═════ Study text

Also heroic were the women on the clinic staff. Nearly all younger with families or single mothers, these brave women, never overpaid, endured intimidation and abuse outside the center and stressful and at times tragic situations inside doing their jobs. I recall one young woman whose husband dropped her off for work in front of our building on procedure day. The woman spoke to her two young children in the back seat as she left the car, telling them to behave or they wouldn’t go to Hershey Park on Saturday. As she turned to walk inside, a female protester, rosary in hand, ran up beside her and said: “If you go in there today, we are going to find your kids at Hershey Park on Saturday and tell them how their mother comes here every week and rips the arms and legs off little babies.”
Then, for several years, we had a priest as a regular protester. This guy arrived every week wearing sacramental vestments so everyone would know for sure he was a Catholic priest. He was loud and seemingly never shut up, condemning us all to hell. He tried to interfere with every patient, but took particular pleasure in singling out employees.
‘Father Porno’
A few months after first arriving, I overheard the priest giving his name to a departing patient companion as a contact for post-procedure “counseling.” I ran the name, Virgil Tetherow, through a few databases and discovered the priest had been arrested several years prior on 23 felony counts involving downloading child pornography on the church rectory computer where he was living. He was allowed to plea down to one felony count of indecent use of a communication device and he was also suspended by the Catholic Church from performing the sacraments, but that suspension was because of his refusal to say the mass in English, not because of the porn issue.
At times, “Father Porno” would have children, some of them too short to be seen above their “aborted fetus” signs, line up to block cars from entering our driveway. As approaching cars would stop in the street waiting for the children to very slowly move, the adult protesters would swarm around the car, knocking on windows and accusing the occupants of being “baby killers.”

══════════
═════ Entries shown

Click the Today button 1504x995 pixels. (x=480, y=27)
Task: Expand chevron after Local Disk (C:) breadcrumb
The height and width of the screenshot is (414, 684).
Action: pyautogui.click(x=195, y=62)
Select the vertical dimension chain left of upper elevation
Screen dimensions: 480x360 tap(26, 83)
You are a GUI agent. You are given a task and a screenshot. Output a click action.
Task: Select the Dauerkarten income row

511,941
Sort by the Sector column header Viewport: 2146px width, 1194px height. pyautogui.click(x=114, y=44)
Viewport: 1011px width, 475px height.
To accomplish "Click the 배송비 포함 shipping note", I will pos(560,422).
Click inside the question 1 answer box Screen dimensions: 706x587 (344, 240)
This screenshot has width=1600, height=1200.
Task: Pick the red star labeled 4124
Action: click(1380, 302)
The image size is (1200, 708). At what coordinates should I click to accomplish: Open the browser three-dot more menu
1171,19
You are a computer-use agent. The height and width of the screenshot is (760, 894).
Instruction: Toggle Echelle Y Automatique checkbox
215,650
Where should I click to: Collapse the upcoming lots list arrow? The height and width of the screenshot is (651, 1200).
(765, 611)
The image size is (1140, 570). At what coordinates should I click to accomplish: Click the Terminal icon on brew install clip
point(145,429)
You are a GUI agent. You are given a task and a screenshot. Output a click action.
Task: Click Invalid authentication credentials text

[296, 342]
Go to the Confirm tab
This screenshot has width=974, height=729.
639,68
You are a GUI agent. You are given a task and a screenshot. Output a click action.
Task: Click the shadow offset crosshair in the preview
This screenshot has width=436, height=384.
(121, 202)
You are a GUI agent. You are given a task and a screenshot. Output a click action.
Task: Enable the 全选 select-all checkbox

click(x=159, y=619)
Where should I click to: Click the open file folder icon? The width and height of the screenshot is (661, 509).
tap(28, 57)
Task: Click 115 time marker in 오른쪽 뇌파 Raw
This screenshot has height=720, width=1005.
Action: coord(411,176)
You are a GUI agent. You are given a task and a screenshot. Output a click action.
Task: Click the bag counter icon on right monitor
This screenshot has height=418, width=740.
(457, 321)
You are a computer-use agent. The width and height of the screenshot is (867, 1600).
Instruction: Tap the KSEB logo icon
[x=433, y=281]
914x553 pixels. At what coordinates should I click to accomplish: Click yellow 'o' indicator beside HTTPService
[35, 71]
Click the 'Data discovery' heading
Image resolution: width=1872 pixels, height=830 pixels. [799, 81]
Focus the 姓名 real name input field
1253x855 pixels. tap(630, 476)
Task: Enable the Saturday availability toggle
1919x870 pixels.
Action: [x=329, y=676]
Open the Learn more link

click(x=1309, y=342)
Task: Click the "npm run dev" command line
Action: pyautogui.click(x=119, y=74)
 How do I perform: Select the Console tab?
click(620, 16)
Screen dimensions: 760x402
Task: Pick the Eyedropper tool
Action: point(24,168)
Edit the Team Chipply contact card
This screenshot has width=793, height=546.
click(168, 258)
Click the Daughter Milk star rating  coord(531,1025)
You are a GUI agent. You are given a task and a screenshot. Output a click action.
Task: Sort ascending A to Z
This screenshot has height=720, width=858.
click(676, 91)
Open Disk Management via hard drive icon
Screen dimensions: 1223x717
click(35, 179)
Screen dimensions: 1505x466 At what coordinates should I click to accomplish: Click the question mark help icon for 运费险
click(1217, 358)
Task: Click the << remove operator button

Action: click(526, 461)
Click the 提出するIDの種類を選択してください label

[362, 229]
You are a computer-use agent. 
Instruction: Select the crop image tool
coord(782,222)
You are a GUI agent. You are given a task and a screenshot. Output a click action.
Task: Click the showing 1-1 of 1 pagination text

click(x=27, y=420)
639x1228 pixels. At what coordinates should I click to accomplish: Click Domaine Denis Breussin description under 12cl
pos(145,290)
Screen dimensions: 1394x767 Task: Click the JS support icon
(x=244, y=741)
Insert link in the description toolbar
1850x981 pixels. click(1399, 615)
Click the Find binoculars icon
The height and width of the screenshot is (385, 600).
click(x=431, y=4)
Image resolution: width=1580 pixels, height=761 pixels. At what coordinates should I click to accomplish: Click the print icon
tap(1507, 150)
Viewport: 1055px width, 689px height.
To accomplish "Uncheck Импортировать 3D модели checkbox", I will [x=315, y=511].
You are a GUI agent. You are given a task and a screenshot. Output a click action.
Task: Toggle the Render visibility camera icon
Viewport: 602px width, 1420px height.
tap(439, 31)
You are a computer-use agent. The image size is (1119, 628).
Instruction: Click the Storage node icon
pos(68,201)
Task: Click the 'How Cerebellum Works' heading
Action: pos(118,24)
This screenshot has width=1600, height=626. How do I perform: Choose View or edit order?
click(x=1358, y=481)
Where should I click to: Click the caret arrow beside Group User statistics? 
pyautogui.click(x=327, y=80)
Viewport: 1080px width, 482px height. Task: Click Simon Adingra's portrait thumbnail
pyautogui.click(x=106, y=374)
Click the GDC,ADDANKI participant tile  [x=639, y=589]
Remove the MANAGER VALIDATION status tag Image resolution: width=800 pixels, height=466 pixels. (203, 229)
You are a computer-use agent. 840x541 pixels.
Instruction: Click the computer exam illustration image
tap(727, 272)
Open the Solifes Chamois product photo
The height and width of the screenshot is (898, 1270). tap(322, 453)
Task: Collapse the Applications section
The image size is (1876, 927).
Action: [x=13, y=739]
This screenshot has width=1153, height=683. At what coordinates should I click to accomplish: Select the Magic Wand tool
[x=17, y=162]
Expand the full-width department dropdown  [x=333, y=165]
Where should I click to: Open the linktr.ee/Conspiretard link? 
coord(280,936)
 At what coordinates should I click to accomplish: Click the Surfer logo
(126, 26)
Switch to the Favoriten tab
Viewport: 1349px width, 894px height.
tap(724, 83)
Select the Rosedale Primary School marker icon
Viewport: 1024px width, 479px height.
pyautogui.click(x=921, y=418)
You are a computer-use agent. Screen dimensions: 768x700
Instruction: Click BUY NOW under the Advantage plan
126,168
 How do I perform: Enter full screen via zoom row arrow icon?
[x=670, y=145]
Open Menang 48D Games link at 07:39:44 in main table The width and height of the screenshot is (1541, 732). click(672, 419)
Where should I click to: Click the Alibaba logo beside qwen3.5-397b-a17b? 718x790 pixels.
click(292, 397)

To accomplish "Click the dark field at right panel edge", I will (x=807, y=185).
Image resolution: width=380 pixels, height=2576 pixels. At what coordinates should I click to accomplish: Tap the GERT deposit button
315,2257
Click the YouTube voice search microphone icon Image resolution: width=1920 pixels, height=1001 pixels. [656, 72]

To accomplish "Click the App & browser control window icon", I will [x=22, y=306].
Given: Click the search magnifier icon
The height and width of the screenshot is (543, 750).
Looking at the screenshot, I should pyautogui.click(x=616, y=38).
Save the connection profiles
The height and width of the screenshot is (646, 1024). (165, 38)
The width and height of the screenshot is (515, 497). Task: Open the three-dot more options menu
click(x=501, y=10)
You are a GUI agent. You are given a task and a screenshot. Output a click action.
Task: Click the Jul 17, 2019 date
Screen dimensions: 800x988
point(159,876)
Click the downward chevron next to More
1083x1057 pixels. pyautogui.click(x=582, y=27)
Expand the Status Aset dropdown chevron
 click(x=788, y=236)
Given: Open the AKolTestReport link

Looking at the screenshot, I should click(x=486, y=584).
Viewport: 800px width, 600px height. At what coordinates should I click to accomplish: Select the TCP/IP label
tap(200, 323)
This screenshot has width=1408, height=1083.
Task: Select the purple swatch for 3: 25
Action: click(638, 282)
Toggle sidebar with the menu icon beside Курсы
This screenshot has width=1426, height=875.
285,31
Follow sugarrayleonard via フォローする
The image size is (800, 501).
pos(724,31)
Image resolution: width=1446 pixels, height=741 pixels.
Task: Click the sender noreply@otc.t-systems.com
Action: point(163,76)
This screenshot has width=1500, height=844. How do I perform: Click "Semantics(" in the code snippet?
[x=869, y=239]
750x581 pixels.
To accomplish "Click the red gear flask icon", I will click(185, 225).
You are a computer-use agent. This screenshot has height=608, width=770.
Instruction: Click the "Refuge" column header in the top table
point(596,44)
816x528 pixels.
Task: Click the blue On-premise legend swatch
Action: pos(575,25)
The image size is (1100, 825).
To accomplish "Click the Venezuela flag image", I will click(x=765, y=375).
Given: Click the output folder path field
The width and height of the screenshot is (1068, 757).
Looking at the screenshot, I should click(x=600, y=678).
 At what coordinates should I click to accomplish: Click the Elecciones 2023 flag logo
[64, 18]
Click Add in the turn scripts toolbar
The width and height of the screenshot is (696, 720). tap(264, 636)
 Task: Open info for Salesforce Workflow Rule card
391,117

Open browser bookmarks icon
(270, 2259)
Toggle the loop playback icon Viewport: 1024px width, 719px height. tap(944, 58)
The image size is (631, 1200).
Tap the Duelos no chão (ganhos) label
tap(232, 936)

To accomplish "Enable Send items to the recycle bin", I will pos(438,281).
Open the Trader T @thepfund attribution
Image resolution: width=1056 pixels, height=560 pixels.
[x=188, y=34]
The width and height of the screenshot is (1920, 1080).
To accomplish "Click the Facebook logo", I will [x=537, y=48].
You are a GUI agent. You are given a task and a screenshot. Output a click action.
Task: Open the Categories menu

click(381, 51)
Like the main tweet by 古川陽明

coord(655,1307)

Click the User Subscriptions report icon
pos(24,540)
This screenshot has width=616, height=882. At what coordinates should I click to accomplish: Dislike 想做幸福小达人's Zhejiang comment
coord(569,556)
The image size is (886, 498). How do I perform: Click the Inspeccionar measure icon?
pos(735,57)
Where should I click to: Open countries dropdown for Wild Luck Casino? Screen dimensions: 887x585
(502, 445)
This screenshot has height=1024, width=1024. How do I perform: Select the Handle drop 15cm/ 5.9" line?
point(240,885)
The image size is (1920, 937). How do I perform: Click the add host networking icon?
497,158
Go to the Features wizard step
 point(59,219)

══════════

Exercises
**A)** Substitute "cleric" for "priest" in the part of the clinic account that opens with the words containing "Then, for several" and closes with "singling out employees.", and write that part out.
**B)** Proceed with the clinic account, continuing from its last sentence.
The data come from a separate source.

Responses by task
**A)**
Then, for several years, we had a cleric as a regular protester. This guy arrived every week wearing sacramental vestments so everyone would know for sure he was a Catholic cleric. He was loud and seemingly never shut up, condemning us all to hell. He tried to interfere with every patient, but took particular pleasure in singling out employees.

**B)**
One of the escorts and I met with a reporter from the local newspaper. The following Sunday, the newspaper ran a front page, above-the-fold story about the priest with a felony child porno criminal record who was harassing women every week at Planned Parenthood. That was the beginning of the end for Father Porno at our clinic. His church in York publicly stood by him, insisting that he was a very moral and ethical Christian. His church also, completely straight-faced, stood by his absurd story that he had been framed on the porn charge by the female church secretary.
Some months later, according to news reports, the York church changed its tune after Father Porno allegedly absconded with the school fund and the church computer to start his own church elsewhere in York county. I never saw him again at our clinic. A few years later, there was a notice in the Harrisburg diocese newsletter that Tetherow had finally been defrocked by the Catholic Church. Again, not because of the child porn conviction of many years earlier, but because of his stubborn refusal to obey the pope’s direct order to say the Mass in English rather than Latin.
This type of offensive behavior continued during my entire 16-year tenure at the clinic. And yet, during all those years of demeaning, abusing and terrorizing patients and staff, the protesters, as well as the Catholic and Protestant churches that supported them, continued to publicly maintain that the protesters were gentle and loving Christians being victimized by brutal Planned Parenthood staff and supporters.
But that’s what religion all too frequently does: It turns decent and thoughtful people into cruel and delusional creatures who haunt the rest of us.
FFRF Member Steven Neubauer is president of the Central PA Rationalists, a chapter of FFRF.